High Spearman correlations (r = 0.7–1) among the different software applications are shown in Table 3. The only variables that did not show a significant correlation were Short Run Emphasis and Grey Level Non-Uniformity. The variables: Correlation, Long Run Emphasis and Long Run High Grey Level Emphasis showed statistically significance but negative correlation, suggesting that the applications used different mathematical approach’s to obtain these values.
Table 3.
Spearman correlation among the BoneTexture, Ibex and BoneJ applications
| Variables (n = 66) | r value | p-value |
| BV/TVa | 1 | <0.001 |
| Tb.Tha | 0.620 | <0.001 |
| Tb.Spa | 0.853 | <0.001 |
| BS/BVa | 0.974 | <0.001 |
| Tb.Na | 0.891 | <0.001 |
| GLCM_Energyb | 0.603 | <0.001 |
| GLCM_Entropyb | 0.857 | <0.001 |
| GLCM_Correlationb | −0.835 | <0.001 |
| GLCM_Inverse Difference Momentb | 0.755 | <0.001 |
| GLCM_Inertiab | 0.747 | <0.001 |
| GLCM_Cluster Shadeb | 0.747 | <0.001 |
| GLCM_Cluster Prominenceb | 0.796 | <0.001 |
| GLCM_Haralick Correlationb | 0.896 | <0.001 |
| GLRLM_Short Run Emphasisb | −0.230 | 0.060 |
| GLRLM_Long Run Emphasisb | −0.882 | <0.001 |
| GLRLM_Grey Level Non-Uniformityb | −0.061 | 0.627 |
| GLRLM_Run Length Non-Uniformityb | 0.855 | <0.001 |
| GLRLM_Low Grey Level Run Emphasisb | 0.734 | <0.001 |
| GLRLM_High Grey Level Run Emphasisb | 0.925 | <0.001 |
| GLRLM_Short Run Low Grey Level Emphasisb | 0.482 | <0.001 |
| GLRLM_Short Run High Grey Level Emphasisb | 0.770 | <0.001 |
| GLRLM_Long Run Low Grey Level Emphasisb | 0.762 | <0.001 |
| GLRLM_Long Run High Grey Level Emphasisb | −0.499 | <0.001 |
BS, bone surface; BV, bone volume; GLCM, Grey-level Co-occurrence Matrix; GLRLM, Grey-level Run Length matrix; TV, total volume.
α = 95% and 2-tailed p value; p < 0.001 statistically significant.
Comparison between BoneTexture and Ibex
Comparison between BoneTexture and BoneJ
The Bland-Altman plots for comparison among software applications show a good agreement (vertical axis) between each software applications for all of the features as shown in the Figures 3–5 with most values within the CI. The horizontal dots distribution (horizontal axis) represent the average for each sample computed by the software applications.
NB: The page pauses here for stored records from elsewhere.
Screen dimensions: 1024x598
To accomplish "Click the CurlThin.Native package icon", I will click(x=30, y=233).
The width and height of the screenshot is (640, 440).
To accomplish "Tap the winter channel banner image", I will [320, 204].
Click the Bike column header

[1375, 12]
A larger distribution is seen for BV/TV, Tb.Th, Tb.Sp, Tb.N (Figure 3 A–E); GLCM: Energy, Entropy, Inverse Difference Moment, Inertia, Cluster Shade, Cluster Prominence, Haralick Correlation (Figure 4: A, B, D, E, F, G and H) and GLRLM: Short Run Emphasis, Grey level Non-Uniformity, Run Lenght Non-Uniformity, Low Grey Level Run Emphasis, High Grey Level Run Emphasis, Short Run Low Grey Level Emphasis, Short Run High Grey Level Emphasis and Long Run Low Grey Level Emphasis (Figure 5 A, C, D, E, F, G, H and I). On the other hand, the variables that did not presented such distinction between the sample averages (horizontal axis) were: Correlation for GLCM (Figure 4C) and for GLRLM: Long Run Emphasis and Long Run High Grey Level Emphasis (Figure 5 B and J).
Figure 3.
Bland–Altman analysis of GLCM features between BoneTexture and BoneJ applications. The normalized values were used to compare.
Figure 4.
Bland–Altman analysis of GLCM features between BoneTexture and Ibex applications. The normalized values were used to compare. GLCM,Grey-level Co-occurrence Matrix.
Figure 5.
Bland–Altman analysis of GLRLM features between BoneTexture and Ibex applications. The normalized values were used to compare. GLRLM,Grey-level Run Length matrix.
Discussion
The textural features described in this paper have been widely investigated in computed-medical research. Quantitative information extracted from volumetric images (CT and MRI) in cancer research have improved the integration of imaging, clinical and genomic features.16,29,30 In bone research, the big challenge is to discover specific imaging biomarkers that identify earlier stages and/or predict progression of bone diseases.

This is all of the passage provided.